CAPACITANCE

Sp Unit 4.1

Practicals

Capacitance

Sp Unit 4.1 Practicals Capacitance Learners should be able to demonstrate and apply their knowledge and understanding of:
1.	Investigation of the charging and discharging of a capacitor to determine the time constant
2.	Investigation of the energy stored in a capacitor

Sp Unit 4.1

Practicals

Learners should be able to demonstrate and apply their knowledge and understanding of:

Investigation of the charging and discharging of a capacitor to determine the time constant

Investigation of the energy stored in a capacitor

1. Investigation of the charging and discharging of a capacitor to determine the time constant
⇒ Objective:
To study the charging and discharging process of a capacitor in a RC circuit and determine its time constant (τ=RC).
⇒ Apparatus Required:
– A capacitor (e.g., 1000 µF)
– A resistor (e.g., 10 kΩ)
– A DC power supply (e.g., 9V battery)
– A switch
– A voltmeter (or oscilloscope)
– A stopwatch
– Connecting wires
⇒ Theory:
When a capacitor charges through a resistor, the voltage across it follows:
[math]V = V_0 \left(1 – e^{-\frac{t}{RC}}\right)[/math]
When it discharges, the voltage follows:
[math]V = V_0 e^{-\frac{t}{RC}}[/math]
Where:
– [math]V_o[/math] = initial voltage
– R = resistance (Ω)
– C = capacitance (F)
– t = time (s)
– [math]τ = RC[/math] is the time constant, the time taken for the voltage to decrease to 37% of its initial value.
⇒ Procedure:
Charging Phase:
1. Set up the circuit with the capacitor, resistor, power supply, and switch in series.
2. Close the switch to allow current to flow and start the charging process.
3. Record voltage readings across the capacitor every 5 seconds until it reaches close to the supply voltage.
4. Plot a graph of V vs. t.
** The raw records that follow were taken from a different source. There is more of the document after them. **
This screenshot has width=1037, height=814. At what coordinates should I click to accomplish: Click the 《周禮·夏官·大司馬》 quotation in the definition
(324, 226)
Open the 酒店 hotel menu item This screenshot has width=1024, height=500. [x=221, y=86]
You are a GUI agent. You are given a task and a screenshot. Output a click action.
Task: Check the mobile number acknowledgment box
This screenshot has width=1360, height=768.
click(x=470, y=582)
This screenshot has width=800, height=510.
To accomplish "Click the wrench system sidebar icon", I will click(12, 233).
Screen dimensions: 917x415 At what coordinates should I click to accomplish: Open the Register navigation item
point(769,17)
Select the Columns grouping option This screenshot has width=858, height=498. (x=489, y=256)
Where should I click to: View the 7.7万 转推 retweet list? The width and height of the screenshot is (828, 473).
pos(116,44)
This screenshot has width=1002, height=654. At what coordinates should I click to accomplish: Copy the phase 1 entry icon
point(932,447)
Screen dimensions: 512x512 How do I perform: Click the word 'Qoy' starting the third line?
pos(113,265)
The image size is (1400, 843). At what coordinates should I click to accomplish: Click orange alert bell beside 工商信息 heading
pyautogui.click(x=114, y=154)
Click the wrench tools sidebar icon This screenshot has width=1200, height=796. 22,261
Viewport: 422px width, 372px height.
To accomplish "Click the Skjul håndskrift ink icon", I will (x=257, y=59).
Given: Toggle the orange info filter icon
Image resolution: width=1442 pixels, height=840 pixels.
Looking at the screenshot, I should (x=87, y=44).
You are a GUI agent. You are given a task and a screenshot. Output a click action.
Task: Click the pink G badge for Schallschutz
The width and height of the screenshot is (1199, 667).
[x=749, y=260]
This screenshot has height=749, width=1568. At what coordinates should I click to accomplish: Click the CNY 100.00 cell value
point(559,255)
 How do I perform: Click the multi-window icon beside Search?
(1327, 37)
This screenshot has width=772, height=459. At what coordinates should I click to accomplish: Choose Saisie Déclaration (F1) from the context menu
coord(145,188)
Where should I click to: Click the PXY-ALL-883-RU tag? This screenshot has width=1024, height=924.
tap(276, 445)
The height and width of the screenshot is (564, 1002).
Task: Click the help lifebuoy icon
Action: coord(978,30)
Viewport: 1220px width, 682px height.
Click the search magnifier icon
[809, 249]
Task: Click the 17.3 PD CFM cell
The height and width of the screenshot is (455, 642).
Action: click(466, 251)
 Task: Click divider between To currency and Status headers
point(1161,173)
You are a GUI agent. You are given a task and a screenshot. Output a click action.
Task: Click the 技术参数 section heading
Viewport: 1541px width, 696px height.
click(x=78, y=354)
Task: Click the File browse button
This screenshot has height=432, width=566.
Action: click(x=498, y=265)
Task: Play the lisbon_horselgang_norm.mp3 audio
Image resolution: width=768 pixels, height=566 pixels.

The curve should show an exponential increase.
Figure 1 Charging phase of capacitor
Discharging Phase:
1. Open the switch and remove the power supply.
2. Record the voltage every 5 seconds as the capacitor discharges.
3. Plot a graph of V vs. t. The curve should show an exponential decay.
4. Determine the time constant (τ) by finding the time when voltage reaches 37% of [math]V_o[/math]
Figure 2 Discharging phase of capacitor
⇒ Results & Analysis:
– The charging curve follows an exponential rise.
– The discharging curve follows an exponential decay.
– The time constant (τ) is determined from the decay curve.
⇒ Precautions & Errors:
– Use low-leakage capacitors for accuracy.
– Ensure the resistor value is large enough to slow the process.
– Use a digital voltmeter for precise readings.
⇒ Conclusion:
This experiment demonstrates that a capacitor charges and discharges exponentially. The time constant (τ) is the key parameter governing the process.
2. Investigation Of the Energy Stored In A Capacitor
⇒ Objective:
To measure the energy stored in a capacitor and verify the formula:
[math]E = \frac{1}{2} C V^2[/math]
Where:
– E = stored energy (J)
– C = capacitance (F)
– V = voltage (V)
⇒ Apparatus Required:
– A capacitor (e.g., 1000 µF)
– A resistor (e.g., 1 kΩ)
– A DC power supply (9V battery)
– A switch
– A voltmeter
– A Joule meter or a method to measure power dissipation
Figure 3 Energy stored in a capacitor
⇒ Procedure:
Charging Phase:
1. Connect the circuit with the capacitor, resistor, power supply, and switch.
2. Close the switch to start charging the capacitor.
3. Measure the voltage across the capacitor at regular intervals.
4. Use the formula [math]E = \frac{1}{2} C V^2[/math] to calculate the stored energy.
Discharging Phase (Energy Transfer to a Load):
1. Disconnect the power supply and connect the capacitor to a known resistor.
2. Measure the current and voltage as the capacitor discharges.
3. Calculate the power dissipated using [math]P = VI[/math] and integrate over time to find the energy released.
4. Compare this with the theoretical energy stored ([math] \frac{1}{2} C V^2[/math] ).
⇒ Results & Analysis:
– The measured energy closely matches the theoretical energy.
– Small differences may be due to resistance losses and capacitor inefficiencies.
⇒ Precautions & Errors:
– Ensure good connections to reduce resistance losses.
– Use a high-precision voltmeter for accurate readings.
– Minimize leakage current from the capacitor.
⇒ Conclusion:
This experiment confirms that the energy stored in a capacitor is given by [math]E = \frac{1}{2} C V^2[/math]. The energy transfer can be observed by discharging the capacitor through a resistor.